There’s an even more fundamental problem. Tikrit’s size and symbolism as the birthplace of Saddam Hussein, who invaded Iran in 1980 and slaughtered thousands of Shi’ites in the wake of the 1991 Gulf War, made it an attractive and manageable target for Iran and its Shi’ite militant allies.

Mosul is just a very large and incredibly hostile city, and it’s debatable whether Shi’ite sectarian forces would be willing to lose thousands of soldiers retaking it in the name of a united, multi-confessional Iraq.

The Kurds, meanwhile, have little interest in retaking Mosul, since their unresolved territorial claims in northern Iraq mostly regarded Kirkuk — a city the Peshmerga moved into last June as ISIS blitzed across northern Iraq.

“Given that Mosul has been the seat of Sunni Arab power in Iraq for centuries, the coming months will either foreshadow reconciliation or a new chapter in the broader regional holy war,” Khadery told Business Insider.

But there’s reason to believe that an offensive on Mosul could make some crucial headway against ISIS so long as its aims remain tactical and limited, at least at first.
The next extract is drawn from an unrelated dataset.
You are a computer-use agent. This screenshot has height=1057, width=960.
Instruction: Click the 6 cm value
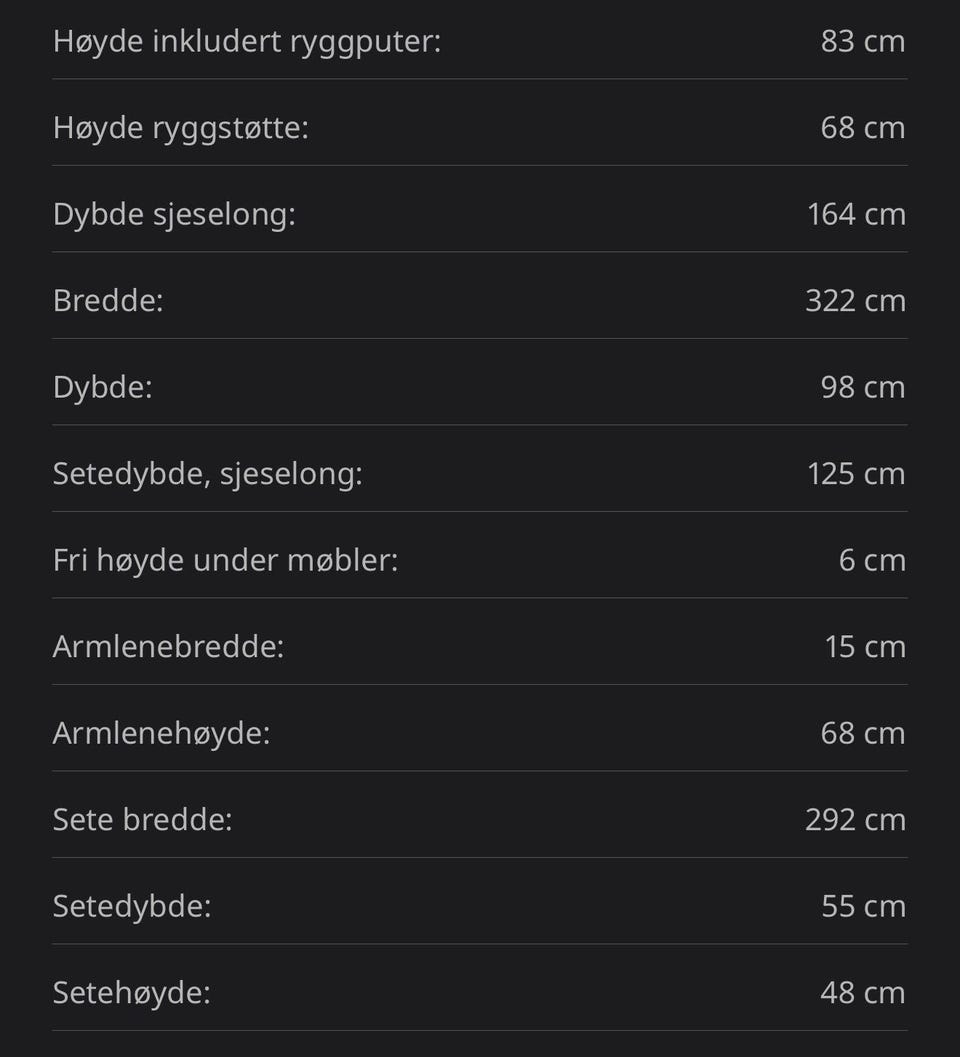[872, 560]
Michael Pregent, a former US Army intelligence officer who was based in Mosul during the “surge” period of the US campaign, laid out a plausible roadmap for moving into the city during a conversation with Business Insider prior to Tikrit’s recapture. He said that ground forces could score a significant victory by focusing on a few vital pieces of infrastructure and resisting the urge the immediately retake the more radicalized and dangerous western half of town.

“They don’t have to take the whole thing,” says Pregent. “They just to be able to take the airfield in Mosul or key bridges between east and west Mosul. That would be enough to deconstruct the narrative of the capital of the caliphate in Iraq as being under the control of ISIS … if you’re able to bomb ISIS targets from an airfield in the isis capital of Iraq, it’s a very big deal.”

As Pregent notes, the airport lies at the southern edge of the city and can be retaken without having to move into heavily populated areas. There are also only 5 bridges across the Tigris river in central Mosul; ground forces would only have to retake one side of them to cut off ISIS supply lines and turn the momentum of the battle.

MosulGoogle Maps screenshotThe position of the Mosul airport.

Pregent adds that the US military was able to maintain and defend a key base inside the Mosul airport despite western Mosul being a hive of insurgent activity. The US got around this challenge by picking its battles in the city wisely: “I would argue that we never secured Mosul,” he explained. “We just left parts we thought were too difficult to handle alone.”

The war against ISIS in Iraq will inevitably turn on Mosul. It’s the country’s second-largest city, and ISIS’s most substantial claim to legitimacy. If the momentum swings, it will most likely swing in Mosul.

At the same time, it might not be possible to take the entirety of the city in a single push. And the sectarian victory in Tikrit could only convince Sunnis to aid in the city’s defence against a force consisting of soldiers from Shi’ite militias, the Baghdad government, and Iran.

“This is an urban Sunni population that believes it doesn’t have anywhere to turn,” Pregent explained. “I don’t think they turn towards ISIS. I just think they’re willing to fight for their pride.”